Options for South Australian vineyard owners concerned about endemic disease spread from neighbouring properties
We acknowledge that managing a situation where you believe one or more endemic diseases – such as downy mildew or powdery mildew – are being introduced into your vineyard from an abandoned or neglected neighbouring vineyard is uncomfortable and challenging, and generally only becomes a concern in years of high disease pressure.
The role of government is to focus on high priority exotic pests and diseases that are not yet present in South Australia, such as Xylella and phylloxera, and the management of endemic diseases such as downy and powdery mildews is considered the responsibility of individual growers. As such in South Australia, there is no specific plant-related regulatory mechanism to address concerns involving possible endemic (downy and powdery mildew) pest pressure from an abandoned or neglected vineyard.
Therefore, possible actions you might take to address your concerns are listed below.
- Try to talk to your neighbour to negotiate a mutually agreed outcome for the situation
- Identify the endemic disease of concern and its location in your vineyard.
- Identify prevailing wind direction as a contributing factor to disease spread.
- Communicate the concern that this potential disease introduction is causing you and what factors you think have led to the situation (suitable conditions for disease, unmanaged hosts on your neighbour’s side, prevailing wind direction, evidence of likelihood of spread from their property to yours).
- Invite your neighbour onto your property to show them the potentially introduced disease if they are willing and it is safe. Otherwise consider showing/sending them a picture of the disease to look for on their vines.
- Communicate the activities you would like them to consider actioning in their vineyard, following your discussion. This may include application of one or more fungicides to treat the disease, or cultural control such as complete removal of any vine shoots present.
- This should only be considered an option where a reasonable and rational discussion with your neighbour would be expected. Your safety must be of utmost importance.
- If negotiations with your neighbour end with them agreeing to apply suggested fungicides, but on the premise that you will provide them with these fungicides:
- Be sure to always review withholding periods prior to identifying suitable fungicides in case of any drift onto your property.
- Suggest that for any agrochemicals supplied to your neighbour, include copies of chemical labels, suggested application rates and pertinent mixing details.

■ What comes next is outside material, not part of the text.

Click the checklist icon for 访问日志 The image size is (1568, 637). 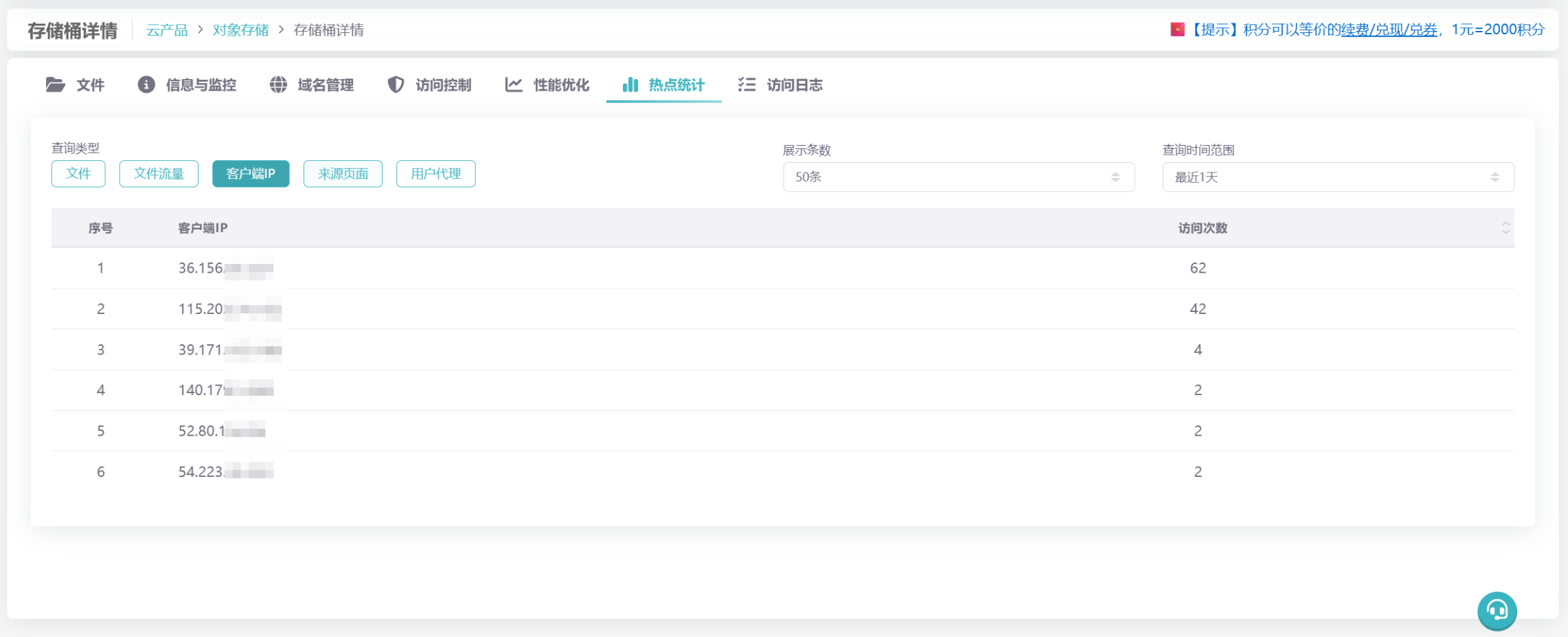pyautogui.click(x=747, y=85)
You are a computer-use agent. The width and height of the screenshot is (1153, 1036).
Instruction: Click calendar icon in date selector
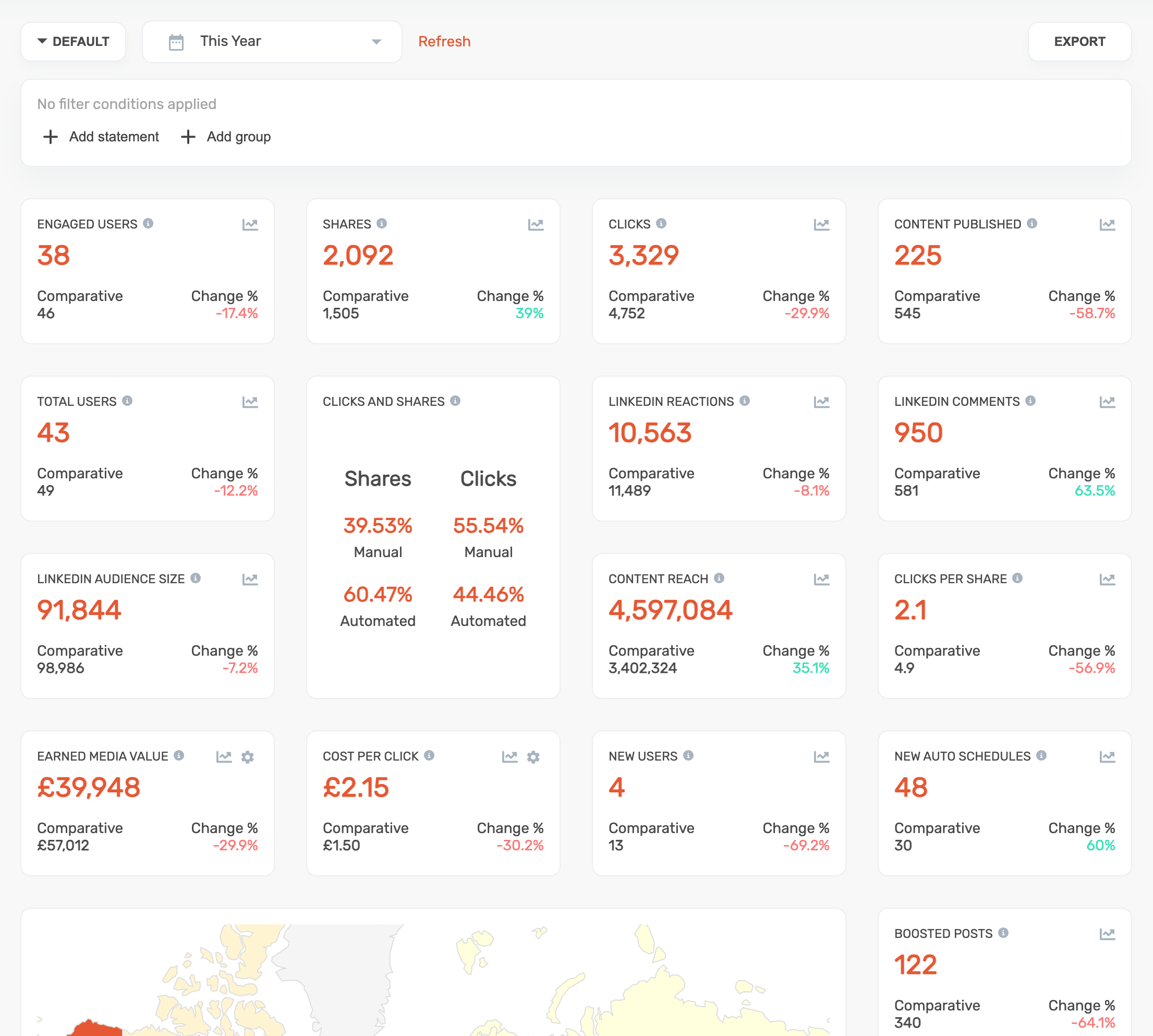pos(176,42)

- If negotiations with your neighbour end with them not agreeing to apply suggested fungicides, but to instead allow you to apply such treatments, there are numerous factors which should be agreed upon prior to undertaking such an option – e.g., whose spray equipment will be used, whose water, whose fuel, who bears the cost of the fungicide, what safety concerns on your neighbour’s property do you need to be aware of, what type of agreement will you have in place. Similar considerations will need to be addressed if your neighbour agrees to let you undertake any cultural practices on their property.
- If negotiations with your neighbour end with them allowing you to organise a third-party spray contractor to apply treatments or undertake a cultural practice, consider:
- Who will be directing and paying the contractor.
- That anyone who handles or applies pesticides for a fee or reward in South Australia is required to hold the appropriate license(s) in accordance with the Controlled Substances (Pesticides) Regulations 2017.
- That the owner of the commercial spray business must have a Pest Controller’s License (business license) and the operator who applies the fungicides must hold a current Pest Management Technician’s License (the owner and operator may be the same person) and that operations must be in alignment with license requirements.
- That carrying out pest control work without a license can result in fines of up to $5,000.
- Note: Chemical user accreditation is not the same as licensing and does not authorise a person, or their employee, to undertake pest control work on another property for fee or reward.
- Seek advice from your regional wine association
- Your regional association may be able to offer more information particular to your region, and/or may have an existing relationship with the owner of the abandoned vineyard.
- If you cannot, or prefer not to contact your neighbour, consider contacting Vinehealth Australia for assistance
- Vinehealth retains ownership details of all vineyards in South Australia of 0.5 hectares and above on its Register. Therefore, on request, Vinehealth can contact a particular owner of land with vines that are potentially causing an endemic pest or disease pressure situation (e.g., downy or powdery mildew), to engage in a general conversation around the issue and management options available. This conversation will involve a discussion with the concerned grower first to ensure that any conversation by Vinehealth with a neighbouring vineyard owner doesn’t negatively escalate the matter at a local level.
- For further information, please contact Suzanne McLoughlin, Technical Manager on 0412 859 882.
- For support in managing an endemic pest or disease in your vineyard
- Contact the AWRI Help Desk on 08 8313 6600 or email@example.com.
- Contact your trusted viticultural adviser.
If negotiations break down with your neighbour, there may be a tendency for you to consider running a spray cart along your fence line to direct sprays into your neighbour’s property. This approach is not recommended and risks chemical trespass, breaching the ‘General Environmental Duty’ under Section 25 of the Environment Protection Act 1993.